Pixel coordinate grounding data
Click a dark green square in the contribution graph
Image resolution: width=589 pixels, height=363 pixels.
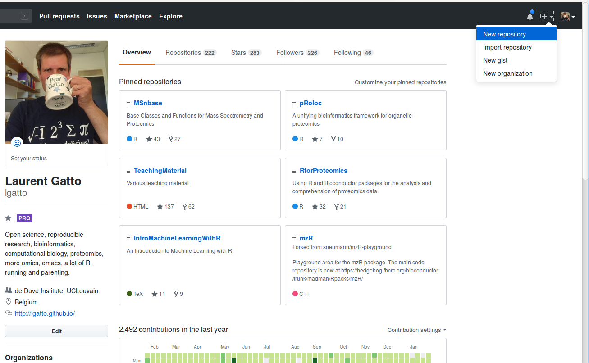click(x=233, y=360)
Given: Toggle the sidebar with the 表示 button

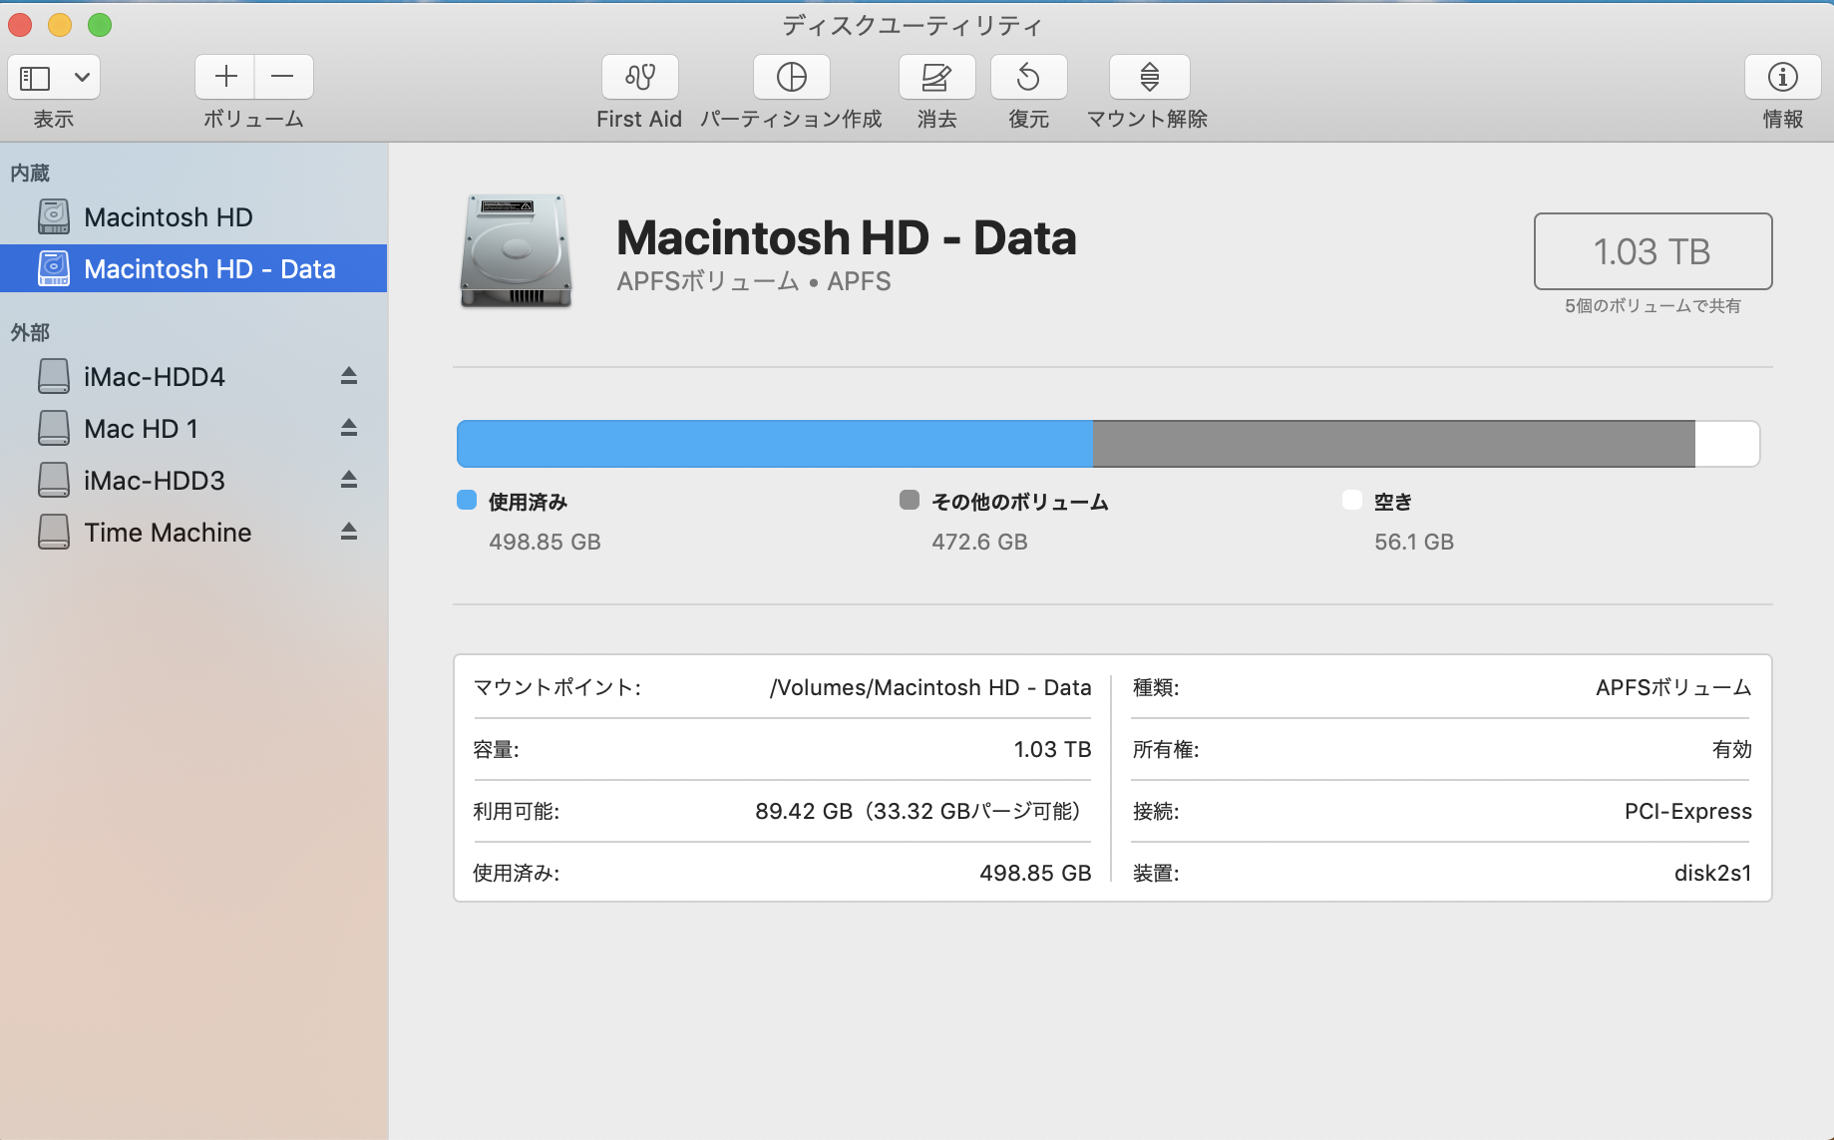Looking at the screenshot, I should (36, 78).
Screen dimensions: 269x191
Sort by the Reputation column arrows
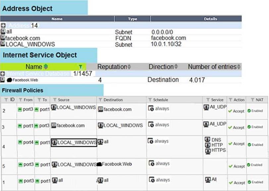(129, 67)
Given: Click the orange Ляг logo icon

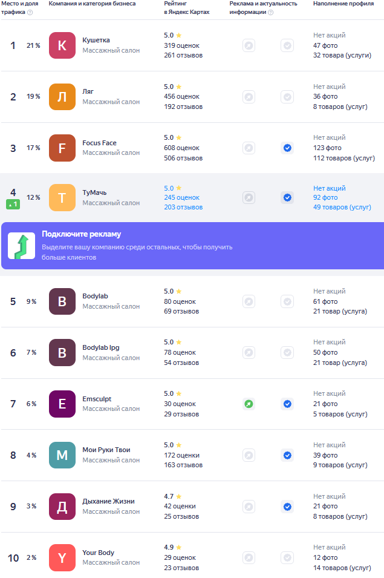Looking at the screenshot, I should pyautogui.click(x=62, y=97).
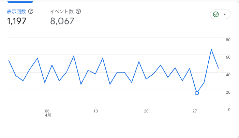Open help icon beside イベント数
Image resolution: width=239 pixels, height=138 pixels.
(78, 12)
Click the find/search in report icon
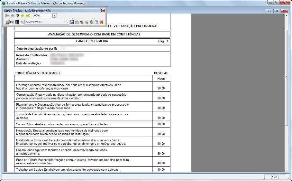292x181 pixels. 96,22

[WORK TASK]: Once the line containing "Given: Click the orange Ляг logo icon" has been found, write out exactly that line and each one after it through the end of the data, leaving out every picture.

[EXPECTED ANSWER]:
Given: Click the orange Ляг logo icon

Looking at the screenshot, I should pyautogui.click(x=62, y=97).
Open help icon beside イベント数
Image resolution: width=239 pixels, height=138 pixels.
(78, 12)
Click the find/search in report icon
292x181 pixels. 96,22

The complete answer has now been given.